### Supplied material
• • • • •

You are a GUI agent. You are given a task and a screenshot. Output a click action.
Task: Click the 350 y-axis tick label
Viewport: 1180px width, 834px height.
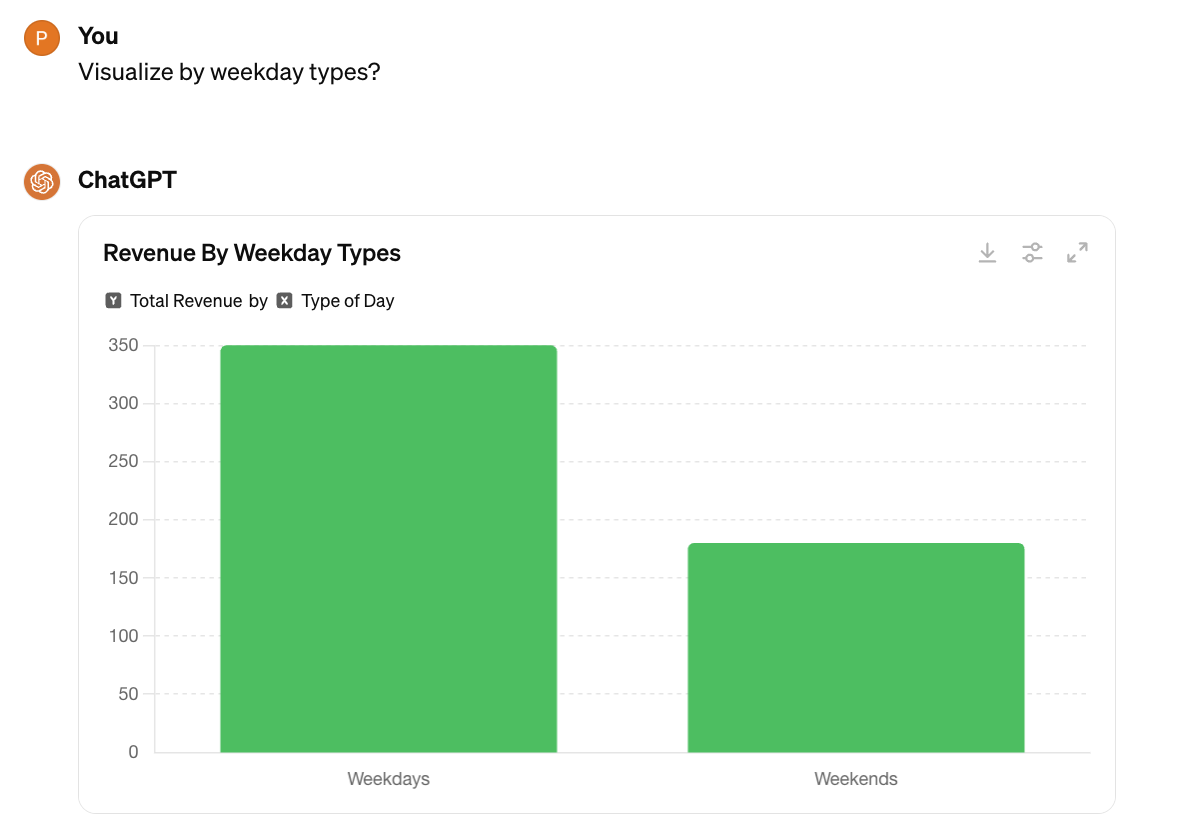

• • • • •

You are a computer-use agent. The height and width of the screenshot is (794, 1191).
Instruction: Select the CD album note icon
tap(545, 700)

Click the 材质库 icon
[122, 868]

• • • • •

### Problem to work on
Format as a JSON list of strings the material beginning at the line containing "You are a GUI" and running through the line containing "Viewport: 1180px width, 834px height.", with one string for each line and blank lines omitted.

### The reply
[
  "You are a GUI agent. You are given a task and a screenshot. Output a click action.",
  "Task: Click the 350 y-axis tick label",
  "Viewport: 1180px width, 834px height."
]